IESE Insight
Balancing career & family depends on how you define success
What is success and how do you measure it? Those who know what they want, but at the same time are prepared to accept the trade-offs get the best results.
Success can be both objective and subjective. With more people prepared to forgo aspects of the former in return for gains in the latter, it is more important than ever to understand the secrets to success in today's ultra-competitive work environment.
To this end, IESE's Mireia Las Heras, together with Douglas T. Hall (Boston University), Mary Dean Lee (McGill University) and Ellen Ernst Kossek (Michigan State University), tracked the experiences of a diverse group of high-level professionals over six years to see how successfully they managed to balance family and career success.
Objective vs. subjective success
The authors divide success into two categories: objective success, i.e., the objective indicators of attainment that other people can observe, such as income and position; and subjective success, i.e., the individual's own perceptions of the quality and worth of his or her attainments.
Using these distinctions, they analyzed people who had negotiated a reduced workload to pursue personal and family priorities, while maintaining their professional demands.
Then, they analyzed to what extent participants were able to sustain these arrangements over time, and how they viewed their career and overall life outcomes.
The authors also examined the relationship between objective career success, pertaining to promotions, pay and status, and subjective career success, related to psychological well-being, so as to identify which factors and events, whether organizational, personal or familial, had the greatest bearing on general satisfaction.
Four case groups
Surprisingly, there was no clear correlation between subjective career success and objective career success. To explore why, the authors identified and analyzed four case groups.
Aligned Achievers (High Objective & High Subjective Success). This group consisted mainly of full-time managers with high levels of responsibility who worked more hours per week than any other group.

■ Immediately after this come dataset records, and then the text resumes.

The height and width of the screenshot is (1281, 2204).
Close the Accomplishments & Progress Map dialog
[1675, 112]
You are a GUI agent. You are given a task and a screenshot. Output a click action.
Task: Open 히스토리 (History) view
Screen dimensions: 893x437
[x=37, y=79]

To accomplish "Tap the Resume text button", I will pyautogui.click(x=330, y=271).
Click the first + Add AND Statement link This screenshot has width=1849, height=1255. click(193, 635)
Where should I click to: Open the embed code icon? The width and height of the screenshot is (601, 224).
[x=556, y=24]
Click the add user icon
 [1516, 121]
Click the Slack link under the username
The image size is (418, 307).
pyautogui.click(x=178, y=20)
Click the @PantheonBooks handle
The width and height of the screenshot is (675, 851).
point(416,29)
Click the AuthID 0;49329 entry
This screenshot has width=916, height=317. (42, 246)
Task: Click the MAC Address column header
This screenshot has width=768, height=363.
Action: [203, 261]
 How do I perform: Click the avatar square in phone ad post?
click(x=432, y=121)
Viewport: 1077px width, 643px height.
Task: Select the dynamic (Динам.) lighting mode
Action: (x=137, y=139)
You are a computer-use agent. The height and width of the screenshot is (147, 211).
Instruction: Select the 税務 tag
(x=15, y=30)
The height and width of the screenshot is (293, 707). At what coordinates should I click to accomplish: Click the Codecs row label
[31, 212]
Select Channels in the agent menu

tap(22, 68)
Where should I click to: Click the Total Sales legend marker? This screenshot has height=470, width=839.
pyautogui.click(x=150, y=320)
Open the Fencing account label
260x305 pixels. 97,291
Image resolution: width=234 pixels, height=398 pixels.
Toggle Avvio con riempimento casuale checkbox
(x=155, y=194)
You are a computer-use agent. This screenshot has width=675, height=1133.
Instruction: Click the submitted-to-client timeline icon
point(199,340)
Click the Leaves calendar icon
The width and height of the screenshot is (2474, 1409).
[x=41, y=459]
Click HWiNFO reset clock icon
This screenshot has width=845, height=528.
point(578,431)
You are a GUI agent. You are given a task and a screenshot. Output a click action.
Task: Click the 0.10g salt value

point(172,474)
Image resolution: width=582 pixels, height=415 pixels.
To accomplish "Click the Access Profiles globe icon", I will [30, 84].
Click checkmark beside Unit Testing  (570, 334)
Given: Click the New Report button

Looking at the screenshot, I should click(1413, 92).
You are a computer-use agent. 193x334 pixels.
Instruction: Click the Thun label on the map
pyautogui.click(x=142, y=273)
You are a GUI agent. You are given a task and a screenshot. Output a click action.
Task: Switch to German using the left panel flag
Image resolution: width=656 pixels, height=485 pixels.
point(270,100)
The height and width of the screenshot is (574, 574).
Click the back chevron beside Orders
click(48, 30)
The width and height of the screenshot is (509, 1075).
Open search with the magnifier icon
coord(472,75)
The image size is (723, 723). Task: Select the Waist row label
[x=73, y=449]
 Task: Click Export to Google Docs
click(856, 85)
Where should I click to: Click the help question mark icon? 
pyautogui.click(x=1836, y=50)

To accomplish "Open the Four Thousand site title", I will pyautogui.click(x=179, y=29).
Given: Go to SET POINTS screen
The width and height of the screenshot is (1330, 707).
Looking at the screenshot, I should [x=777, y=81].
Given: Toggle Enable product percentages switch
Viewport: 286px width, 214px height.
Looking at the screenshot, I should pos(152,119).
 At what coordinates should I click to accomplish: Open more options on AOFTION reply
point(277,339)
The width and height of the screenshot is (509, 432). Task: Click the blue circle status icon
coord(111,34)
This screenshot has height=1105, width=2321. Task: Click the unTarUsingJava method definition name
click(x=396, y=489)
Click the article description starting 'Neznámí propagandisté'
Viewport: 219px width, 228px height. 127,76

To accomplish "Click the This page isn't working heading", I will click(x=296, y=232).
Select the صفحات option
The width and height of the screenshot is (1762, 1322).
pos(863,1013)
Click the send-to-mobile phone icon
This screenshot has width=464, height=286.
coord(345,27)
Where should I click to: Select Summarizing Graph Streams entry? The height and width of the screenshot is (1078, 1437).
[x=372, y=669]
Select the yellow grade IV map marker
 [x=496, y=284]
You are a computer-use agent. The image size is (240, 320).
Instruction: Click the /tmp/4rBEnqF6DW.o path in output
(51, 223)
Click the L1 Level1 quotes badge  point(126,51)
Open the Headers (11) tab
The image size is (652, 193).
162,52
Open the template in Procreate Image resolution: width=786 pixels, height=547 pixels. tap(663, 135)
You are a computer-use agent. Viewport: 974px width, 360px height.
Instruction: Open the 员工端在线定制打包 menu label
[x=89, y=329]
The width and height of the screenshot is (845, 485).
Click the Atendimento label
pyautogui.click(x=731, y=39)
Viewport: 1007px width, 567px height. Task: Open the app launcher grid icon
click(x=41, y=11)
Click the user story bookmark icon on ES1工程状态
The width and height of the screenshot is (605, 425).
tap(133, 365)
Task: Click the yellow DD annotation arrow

Most associated career success with upward mobility. However, over time, they said they did not want to go any higher than they already were. They knew what they wanted and worked hard to get it, but at the same time they were prepared to accept the trade-offs.
Alienated Achievers (High Objective & Low Subjective Success). While most wanted to work part-time, over time the majority ended up working for the same organization on a full-time basis. Only one person managed to stick to a reduced schedule, but even he was struggling.
Whether due to organizational or financial pressures, most felt obligated to work more than they preferred, with many of them expressing regret about the effects this was having on their personal relationships.
Happy Part-Timers (Low Objective & High Subjective Success). Unlike the previous group, these people managed to maintain a reduced workload, with some even choosing self-employment if they found the demands of their part-time jobs encroaching too much on their personal lives.
These people made a conscious choice to put their family or personal lives above their careers, and were fairly comfortable with that trade-off.
Hard-Luck Strivers (Low Objective & Low Subjective Success). At first, most members of this group were performing well, and half wanted to advance. However, over time, their fortunes soured. Some had lost their jobs, and two-thirds were self-employed and working part-time.
Job and financial insecurities were a common complaint, as were disruptive personal and family-life events. Two people cited specific sacrifices they had made in their careers to deal with family crises, illnesses or special needs.
In short, these individuals sought the trappings of career success, but for reasons beyond their control, they were unable to achieve them.
Deconstructing the career mystique
This study provides a more nuanced view of the "career mystique," by which people get so caught up in their careers that they often make personal sacrifices that lead to negative outcomes.
Some career-oriented individuals — notably the Aligned Achievers — are able to balance a high commitment to careers with a high commitment to family, achieving success on objective and subjective measures.
However, it is worth noting that these individuals were also the chief breadwinners and, as such, had spouses highly involved in holding together the family side of things.
The Happy Part-Timers show it is possible to step back from the rat race and still experience sustained career success.
However, to define success on their own terms, they had to be prepared to challenge stereotypes about gender roles, parental status and job-related competence.
Indeed, even many of the Aligned Achievers had to be prepared to accept less upward mobility for the sake of personal priorities.
More work needs to be done to understand what enables some people to follow their own personal path with a strong sense of personal agency, and what leads others to submit to the career mystique.
The challenge for companies, meanwhile, is to help employees find ways of achieving objective career success without putting more personal interpretations of success at risk.